If your payday was Friday, March 1 and you deposited your paycheck, it may not clear until sometime on Tuesday, March 5th. What do you do if the rent, childcare, and other fixed expenses are due the same day you get paid? Unless your paycheck is available the instant you deposit it (and that is not the case with direct deposit) you are stuck with a gap.

With technology advancement becoming cheaper and more widely available, customers can access the money immediately once it is received. Take Zelle for example, a person-to-person real-time payments system created by financial institutions for their customers to access funds sent to their bank accounts near-instantaneously. In other words, if David owes Ethan his portion for the lunch bill and both of them use Zelle, Ethan can pay David back immediately and those funds are available just about as fast as receiving a text message and opening it to read.

In 2014, The Clearing House Payments Company (an institution that provides much of the technological “plumbing” or “infrastructure” for conducting financial transactions) began the process of creating the real-time payments system in use today. The system would go live in November 2017, after large financial institutions put up the funding to build the system and has actively been attracting banks of all sizes to join the network. This benefits customers across multiple financial institutions who can send and receive payments to use near-instantaneously. The goal of The Clearing House and banks joining the system is to have all deposit holding banks using the service by the end of 2020, making the system “ubiquitous.”

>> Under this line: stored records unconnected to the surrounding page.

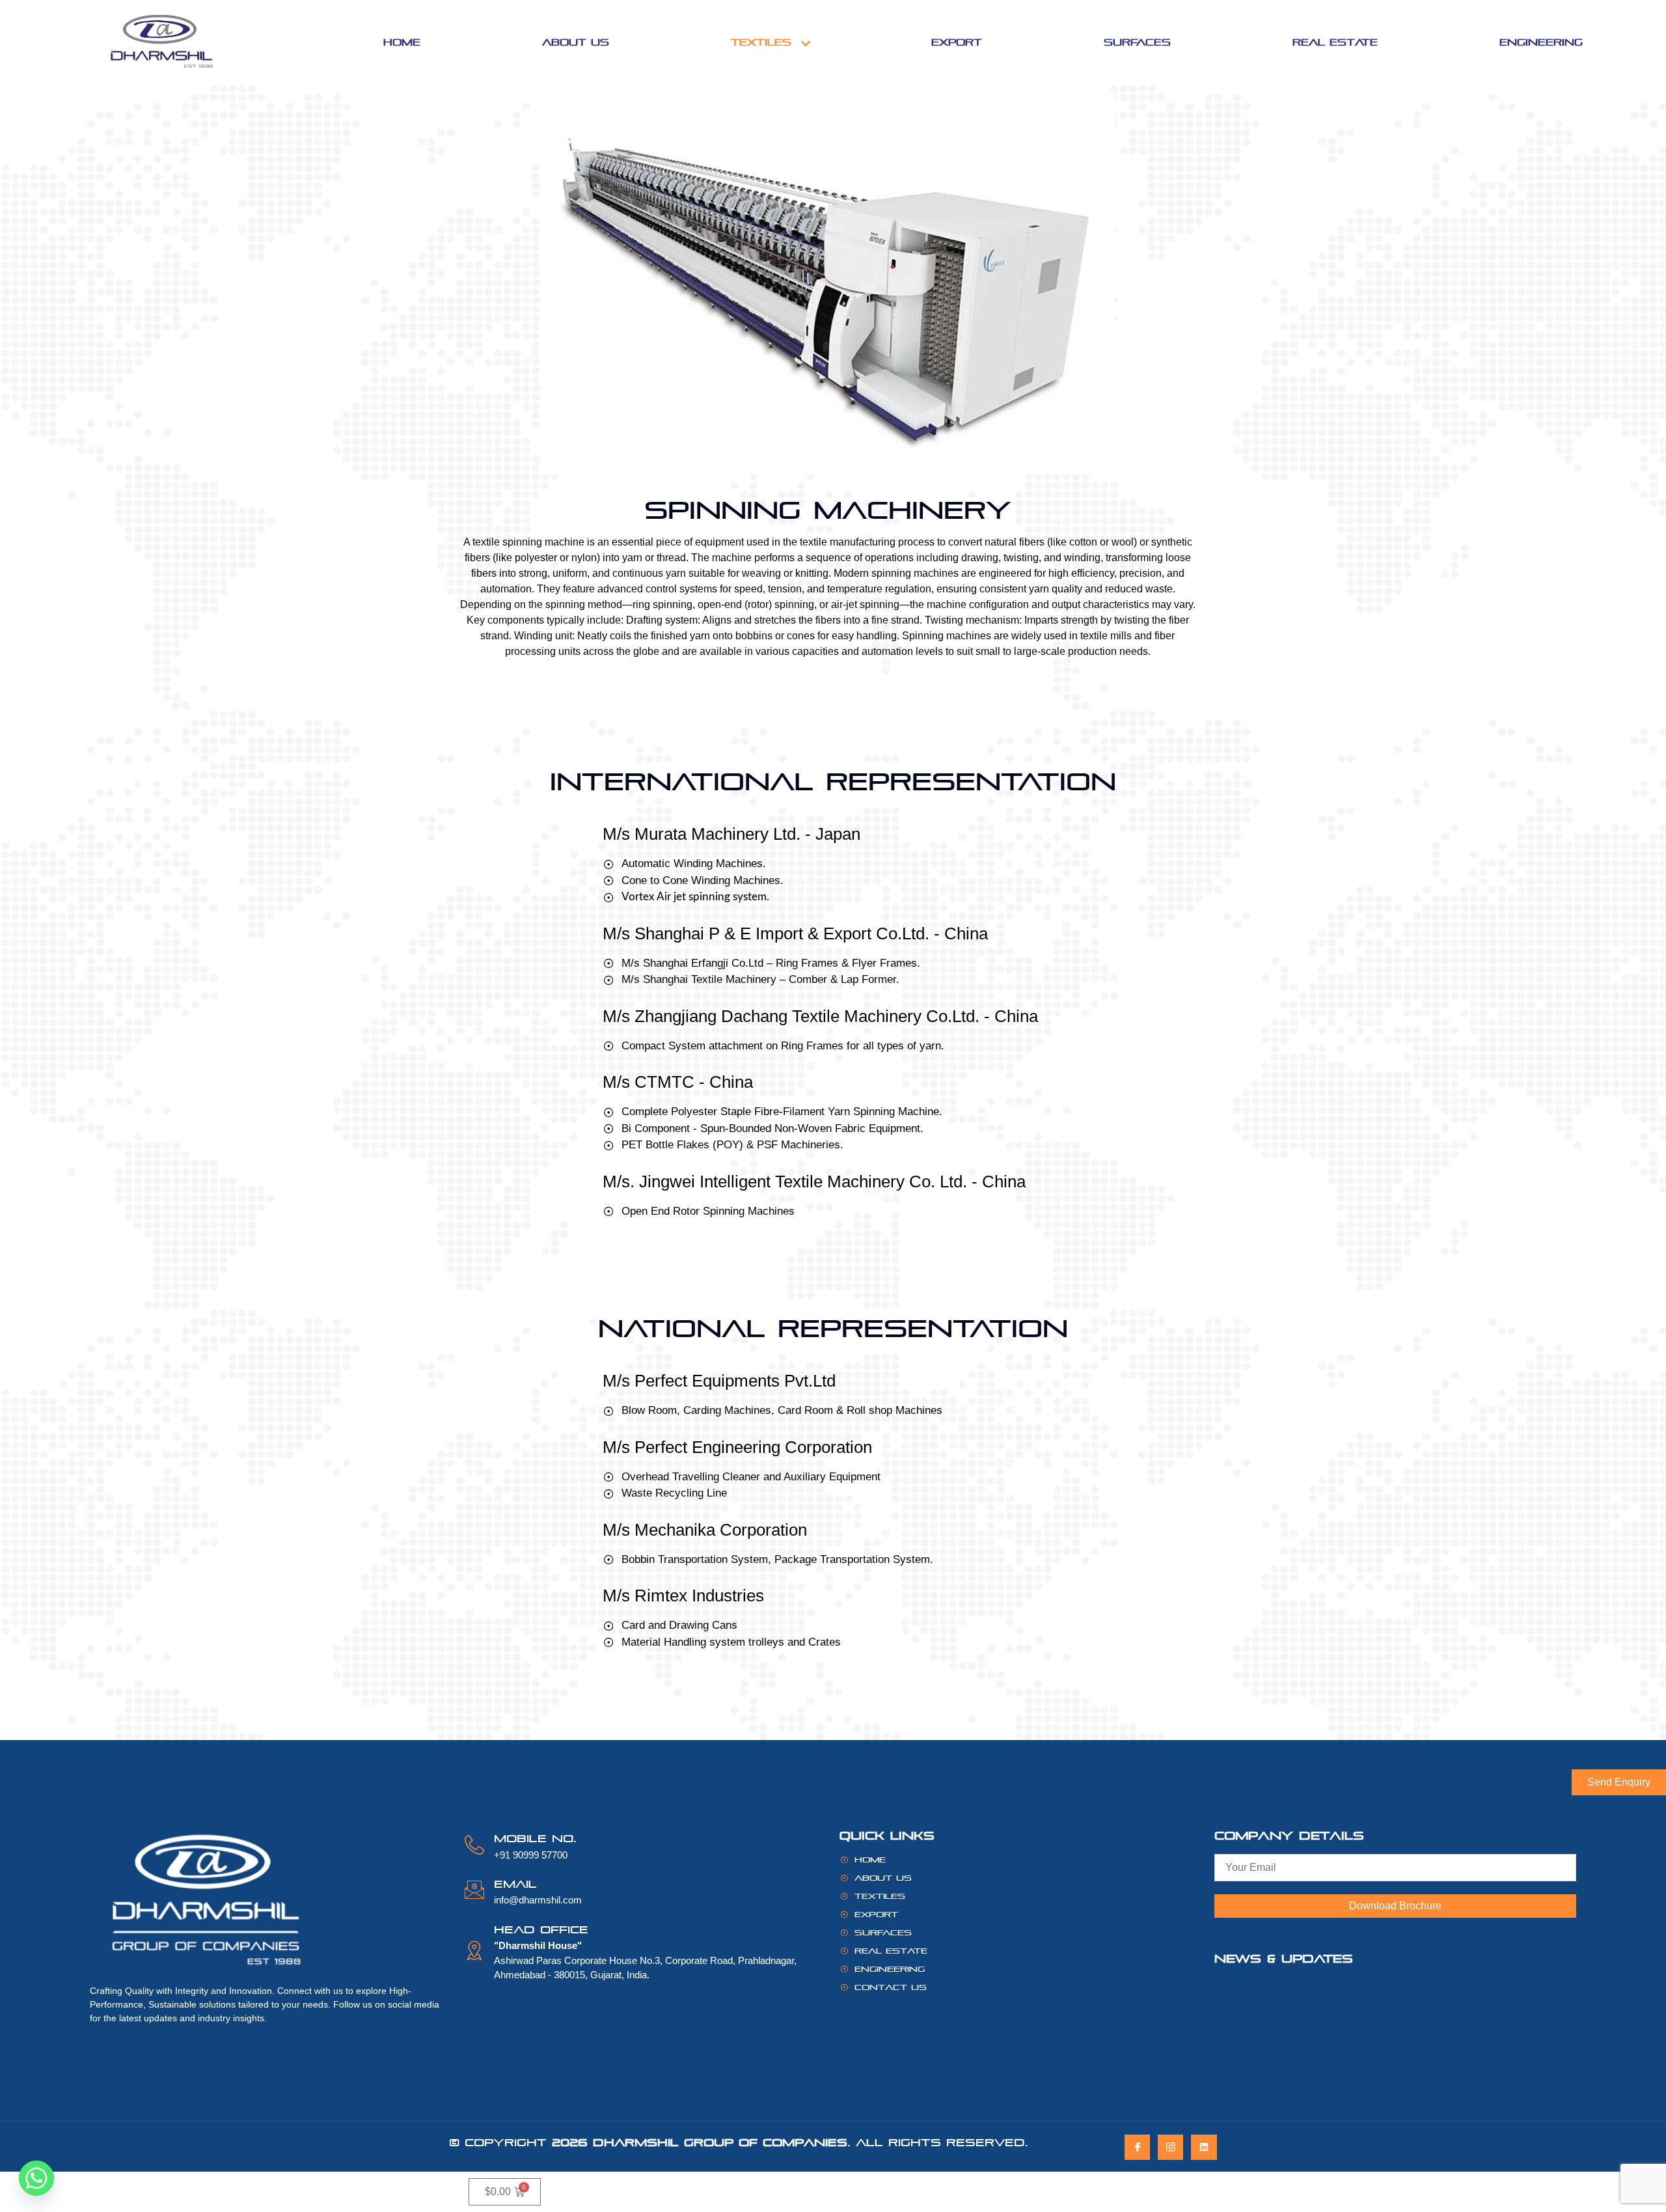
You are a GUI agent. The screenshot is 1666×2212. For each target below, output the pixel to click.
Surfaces (1137, 42)
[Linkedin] (1203, 2147)
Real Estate (1335, 42)
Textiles (761, 42)
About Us (575, 42)
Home (401, 42)
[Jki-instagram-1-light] (1170, 2147)
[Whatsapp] (36, 2178)
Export (956, 42)
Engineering (1541, 42)
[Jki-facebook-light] (1137, 2147)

A year after The Clearing House’s real-time payments system went live, the Federal Reserve published a request for comments to review and consider feedback of how the current privately created system is operating and if there was a need for the Federal Reserve to enter the market and create its own version. As George Selgin of the Cato Institute correctly points out, there would be several chilling effects the Federal Reserve would have in the marketplace should it move ahead with its own network:

No less importantly, unlike private sector providers the Fed does not have to convince shareholders that it can recover the costs involved in any new payments venture it undertakes. Thanks to its unique powers, the possibility that the Fed might compete head on with the private RTP network is likely to have an exceptionally chilling effect on RTP’s ability to attract new members, and to do so even despite RTPs first-mover advantage, and also despite any real efficiency advantages it might enjoy. Banks faced with substantial network-interface investment costs will hesitate to join RTP until they are certain of the Fed’s intention. Even if the Fed does not ultimately enter the market, this hesitation will itself be costly, because it will delay the achievement of a ubiquitous system. The likelihood that the Fed will take several years to establish its own RTGS system will compound this delay. The case of rival private-sector entrants differs, both because such entrants are only likely to contemplate entering the market if their stakeholders believe them to be capable of operating more efficiently than established rivals, or of offering services that are clearly superior to theirs, and because they must in fact offer superior or less expensive services to gain market share.